Developed as part of a UK government-funded initiative awarded by the AI Security Institute, the platform allows autonomous subsea systems to be tested within a realistic digital offshore environment prior to live deployment. The project, titled “Evolving Human-AI Competencies: Workforce Development for Building Systemically Safe Cyber-Physical Systems,” was led academically by King’s College London, with SeaBot Maritime directing operational and training design to ensure real-world maritime relevance.
The initiative strengthens how offshore operations are prepared and delivered, pairing advanced simulation with highly trained operators to enhance safety, readiness, and operational resilience.
At the core of the platform is GRi Simulation’s VROV™ (Virtual Remotely Operated Vehicle) system, a real-time marine operations simulator used globally for subsea training. For the project, GRi configured VROV to create a digital twin of an offshore wind farm inspection using a Saab Seaeye Falcon ROV. Monopile structures were populated with randomized inspection faults, including corrosion, marine growth, anode damage, and subsea cable defects, ensuring no two simulated missions are identical.
Environmental variables such as sea state, current, turbidity, and sonar noise can be adjusted to reflect real offshore conditions, with dynamic tether modeling and collision detection adding further operational realism.

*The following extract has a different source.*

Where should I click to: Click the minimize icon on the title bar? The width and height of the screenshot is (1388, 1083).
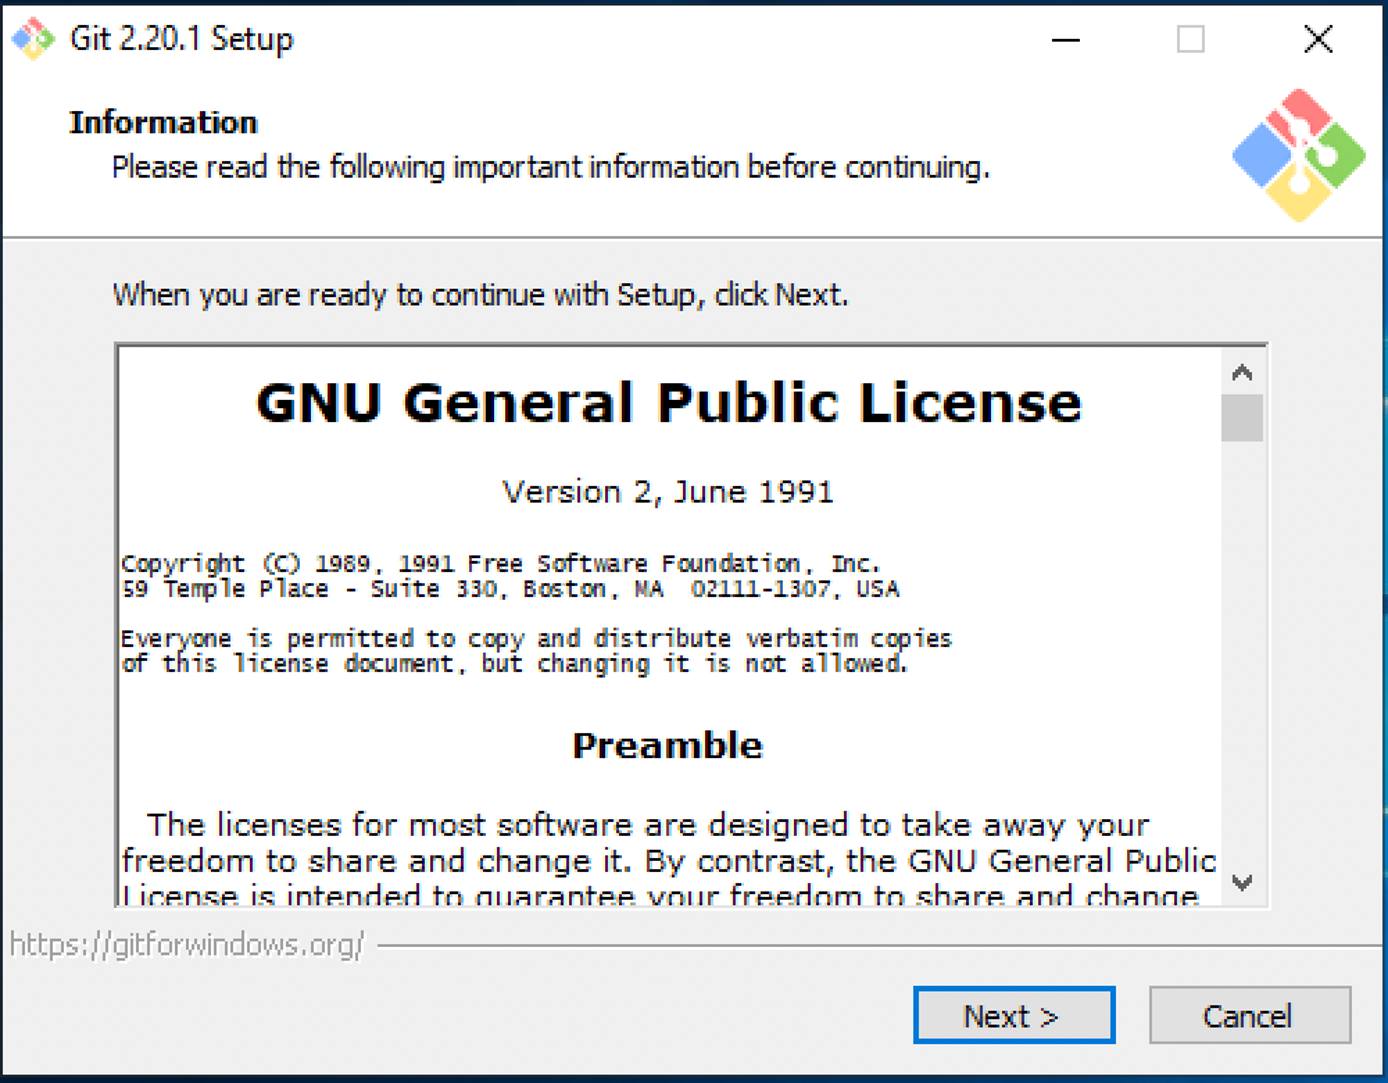coord(1065,40)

VROV supports the live integration of external autonomy control systems, creating both a sophisticated training environment and an autonomy validation testbed. During the project, Frontier Robotics integrated its autonomous navigation software into the simulator, moving from small-scale physical tank testing to expansive virtual ocean environments. The integration enabled testing of autopilot-assisted navigation, multi-waypoint mission planning, SLAM-based localization, obstacle avoidance, and both semi-autonomous and fully autonomous inspection workflows within a realistic offshore setting.
The platform also allows deliberate introduction of failure states, including autopilot degradation, camera malfunction, and environmental disturbances. Operators can rehearse emergency intervention scenarios and assess how humans and autonomous systems perform together under pressure, without the cost or risk of offshore deployment.

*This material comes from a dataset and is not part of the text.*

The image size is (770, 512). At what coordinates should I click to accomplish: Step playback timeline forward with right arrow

SeaBot Maritime is now leading the commercial translation of the platform into structured training and competency pathways for offshore operators. Headquartered in Hampshire, UK, the company provides workforce development solutions for uncrewed, autonomous, and remote maritime operations across defense, commercial, and government sectors.
Reflecting on the significance of this achievement, Gordon Meadow, CEO of SeaBot Maritime, said: “We’ve demonstrated, for the first time, that one operator can safely and effectively oversee multiple ROVs across complex subsea environments. By combining human expertise with AI-driven autonomy, we’re redefining operational models that have remained unchanged for decades. The future is about empowering highly trained onshore operators to lead intelligent, connected systems rather than continuing to scale offshore crews.”
GRi Simulation’s proprietary physics engine (GRiP™) delivers high-fidelity dynamics and behavioral realism, including dynamic tether modeling, collision detection, and interaction, and configurable environmental conditions.
Russ Pelley, President of GRi Simulations, said: “Interfacing Frontier’s autonomous control system with GRi’s VROV simulation platform created a realistic testbed for advancing safe, AI-supported offshore inspections. This demonstrates how simulation can be used to accelerate development while reducing cost.”
While the funded case study focused on subsea inspection operations, the underlying architecture supports wider maritime autonomy applications. GRi’s VROV platform has already demonstrated integration capability with autonomous surface vessel control systems, including the GuardianAI™ control system developed by Marine AI, highlighting its adaptability across both subsea and surface domains.
As AI adoption accelerates across offshore energy, defense, and critical infrastructure inspection, the safe integration of autonomous systems is becoming one of the sector’s defining challenges. SeaBot Maritime and GRi Simulations are building the foundation to meet it, combining proven simulation technology with structured training that ensures human expertise remains central as the industry rapidly evolves.